> [TASKS TO COMPLETE]:
A – In the sentence entity resolution overview, what does the Sentence Resolver let you train a deep learning architecture to do?
B – Return the passage of the sentence entity resolution overview between "These classes and" and "unique terminological representation.", inclusive.

![JohnSnowLabs](https://nlp.johnsnowlabs.com/assets/images/logo.png)

[![Open In Colab](https://colab.research.google.com/assets/colab-badge.svg)]((https://github.com/JohnSnowLabs/nlu/blob/master/examples/colab/Training/sentence_entity_resolution/sentence_entity_resolution_training.ipynb)


# Sentence Entity Resolution training
Named Entities are sub pieces in textual data which are labled with classes.    
These classes and strings are still ambious though and it is not possible to group semantically identically entities withouth any definition of `terminology`.
With the `Sentence Resolver` you can train a state of the art deep learning architecture to map entities to their unique terminological representation.

A concrete example would be :

- The `TSLA` stock is good to buy.
- `Tesla, Inc`. is a great company to invest int
- The price of `Teslas` stocks is going up

`TSLA` , `Tesla`, `Teslas` can be extracted by an NER model an labled as `company` entity class. But we cannot tell programmatically, if all the referring to the same sematic concept, in this case company.

> [DATASET ENTRIES]:

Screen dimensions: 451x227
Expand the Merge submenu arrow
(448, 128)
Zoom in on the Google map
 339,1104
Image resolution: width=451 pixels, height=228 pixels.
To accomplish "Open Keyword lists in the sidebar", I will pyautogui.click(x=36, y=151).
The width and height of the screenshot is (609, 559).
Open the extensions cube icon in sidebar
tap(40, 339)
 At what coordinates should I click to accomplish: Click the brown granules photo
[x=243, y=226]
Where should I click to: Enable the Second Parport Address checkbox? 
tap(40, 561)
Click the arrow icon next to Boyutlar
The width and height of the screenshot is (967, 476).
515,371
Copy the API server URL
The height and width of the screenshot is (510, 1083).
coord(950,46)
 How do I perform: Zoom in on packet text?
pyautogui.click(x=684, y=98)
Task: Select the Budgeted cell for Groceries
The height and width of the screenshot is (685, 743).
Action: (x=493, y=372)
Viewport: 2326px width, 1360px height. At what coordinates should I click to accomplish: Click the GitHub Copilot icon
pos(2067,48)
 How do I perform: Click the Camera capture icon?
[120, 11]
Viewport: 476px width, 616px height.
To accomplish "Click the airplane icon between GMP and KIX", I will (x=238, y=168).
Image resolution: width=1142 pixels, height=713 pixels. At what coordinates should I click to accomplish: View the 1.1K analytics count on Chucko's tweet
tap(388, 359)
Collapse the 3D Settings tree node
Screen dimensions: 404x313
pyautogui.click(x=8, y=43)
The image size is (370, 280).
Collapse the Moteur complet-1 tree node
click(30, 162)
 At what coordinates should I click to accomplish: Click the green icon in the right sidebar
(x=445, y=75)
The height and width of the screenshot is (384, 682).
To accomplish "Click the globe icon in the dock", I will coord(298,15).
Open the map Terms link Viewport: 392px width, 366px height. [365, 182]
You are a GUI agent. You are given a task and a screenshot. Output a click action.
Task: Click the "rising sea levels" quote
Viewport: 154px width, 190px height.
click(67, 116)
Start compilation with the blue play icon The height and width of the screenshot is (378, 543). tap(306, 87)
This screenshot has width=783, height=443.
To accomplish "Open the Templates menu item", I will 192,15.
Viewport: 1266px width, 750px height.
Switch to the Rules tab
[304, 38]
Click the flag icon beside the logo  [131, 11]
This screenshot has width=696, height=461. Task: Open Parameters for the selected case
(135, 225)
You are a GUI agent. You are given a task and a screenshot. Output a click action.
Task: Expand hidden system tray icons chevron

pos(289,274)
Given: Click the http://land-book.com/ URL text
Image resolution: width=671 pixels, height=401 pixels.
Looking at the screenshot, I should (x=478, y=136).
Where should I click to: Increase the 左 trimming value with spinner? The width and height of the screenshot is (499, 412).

> [SOLUTION SET]:
A – Map entities to their unique terminological representation.

B –
These classes and strings are still ambious though and it is not possible to group semantically identically entities withouth any definition of `terminology`.
With the `Sentence Resolver` you can train a state of the art deep learning architecture to map entities to their unique terminological representation.